Wednesday, April 27, 2011

Books, Libraries and CNET


I was recently at a fundraising event and the topic of eBooks came up.  As it is does when the fundraising event is for a library.  I found myself in the position of passionately defending eBooks, eReaders and the technology involved.

Not too long afterwards I found myself in another conversation where I found myself passionately defending good old-fashioned paper books.  The kinds with covers and pages and the smell of dust and glue that you just can't emulate.

To parse this out, I love and adore my eReader.  It's loaded with approximately 120 books spanning all genres.  Just in case.  (I live in perpetual fear of being stuck somewhere with nothing to read, don't you?)  I love the ease of acquiring new material, either purchasing from the cloud or borrowing from my library,  And I REALLY enjoy the fact that I can bump up the font size at the end of the day when my eyes are suffering from computer fatigue. When I travel it is one of the first things in my bag.

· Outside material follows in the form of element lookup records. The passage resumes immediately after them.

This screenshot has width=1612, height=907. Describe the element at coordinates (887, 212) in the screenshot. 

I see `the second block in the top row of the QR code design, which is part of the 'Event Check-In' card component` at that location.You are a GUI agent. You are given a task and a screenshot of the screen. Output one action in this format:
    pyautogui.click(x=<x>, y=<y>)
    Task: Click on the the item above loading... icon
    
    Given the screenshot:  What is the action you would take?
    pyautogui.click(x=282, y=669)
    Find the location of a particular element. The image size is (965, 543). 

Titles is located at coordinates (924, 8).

But...that doesn't mean it will ever replace physical books in my life.  Books are so much more than words, they are an experience bound in pages. They have a feel and a personality that you can't match with simple words on a screen.  Books are visceral, wrapped up in memory, a physical manifestation of Proust's madeleine.  Just catching a glimpse of my neat row of yellow-spine Nancy Drew's recalls lazy summer afternoons underneath the Norwegian Maple in my front yard.  Drips of peach juice stain the pages of Anne Sexton's To Bedlam and Partway Back.  I devoured the book during lunch breaks and was careless in my enthusiasm.  My copy of A Separate Peace  has a dented corner from where I threw it down in a fit of aggravation.

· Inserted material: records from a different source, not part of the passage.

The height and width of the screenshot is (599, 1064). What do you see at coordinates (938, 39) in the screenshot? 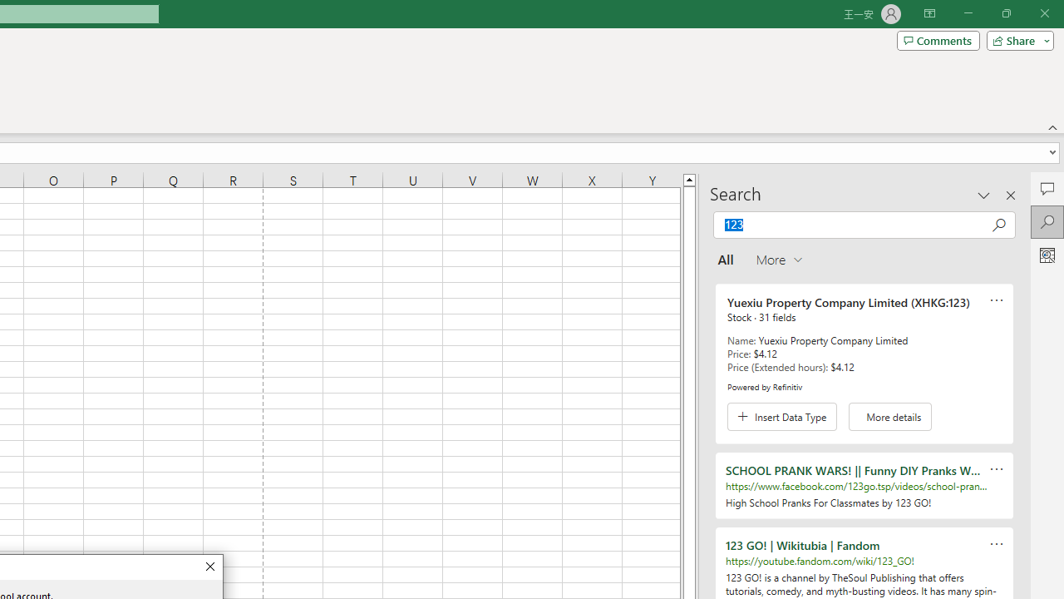
I see `'Comments'` at bounding box center [938, 39].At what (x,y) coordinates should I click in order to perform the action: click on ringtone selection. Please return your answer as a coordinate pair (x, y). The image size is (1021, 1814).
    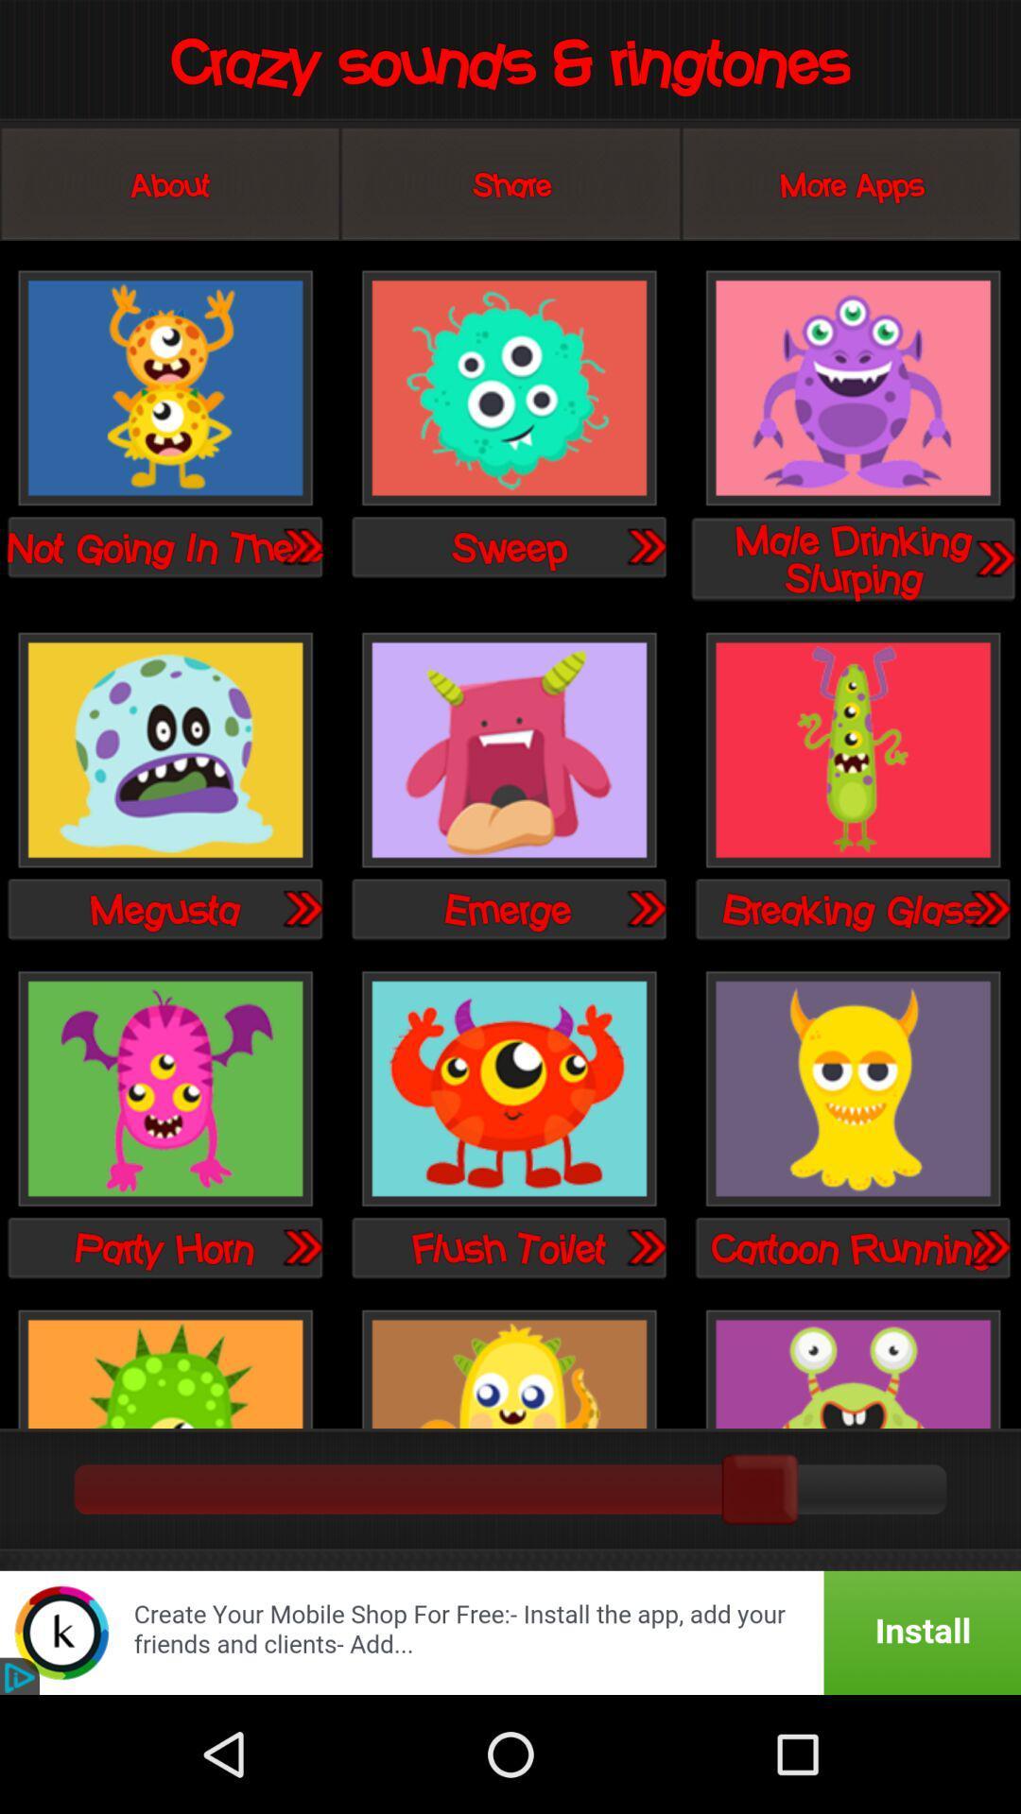
    Looking at the image, I should click on (507, 1090).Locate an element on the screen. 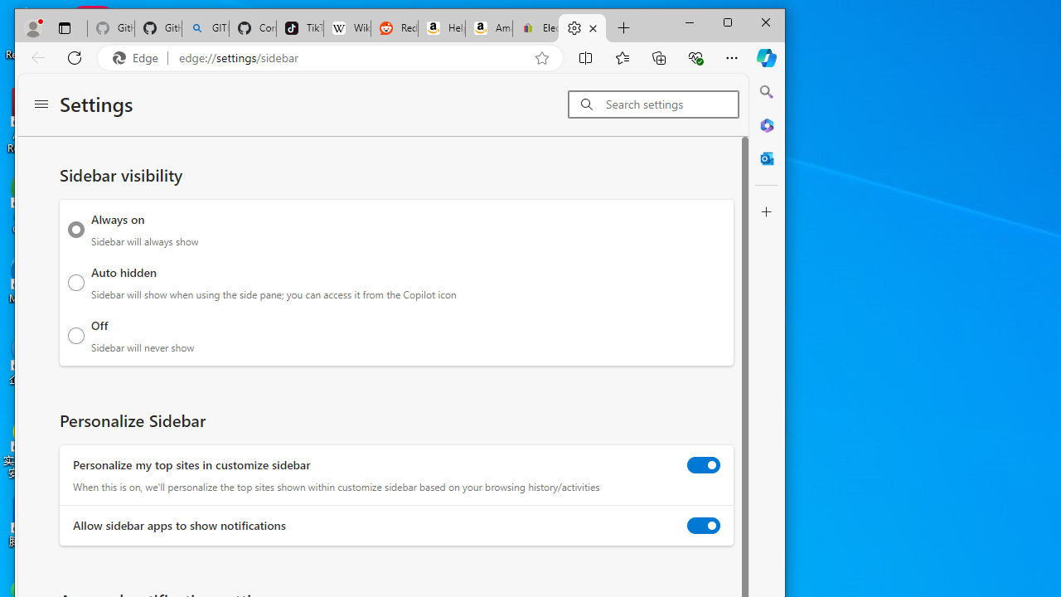 This screenshot has width=1061, height=597. 'GITHUB - Search' is located at coordinates (205, 28).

Both mediums have value and I don't plan on giving up either.  I don't understand the concept of "either/or" when "and" is so much more satisfying.  Here's another "and" - both of these mediums are available from your local library. Along with other content and services too numerous to mention.  In fact, your local library is pretty much the King of "and".

Unfortunately "and" is a concept under attack.  Don't believe me?  Read the LISNews report on CNET's Brian Cooley's recent podcast interview.  Who needs libraries when we have the internet, right?  I'll leave you to draw your own opinion of the piece but I think an appropriate lesson would be to lock Mr. Cooley in a room with a group of teachers who have spent the last few years grading Wikipedia-based reports.  They might have a few things to add to the conversation.

1 comment:

  1. Agree utterly. I'm lost without my e-reader but there are still books I buy in hard copy, and my recent trip to the New York Public Library building on Fifth Ave left me in paroxysms of joy when I had the chance to read pages of Mary Shelley's original draft of Frankenstein. Maybe those of us with e-readers have an obligation to fight extra hard to keep our libraries open.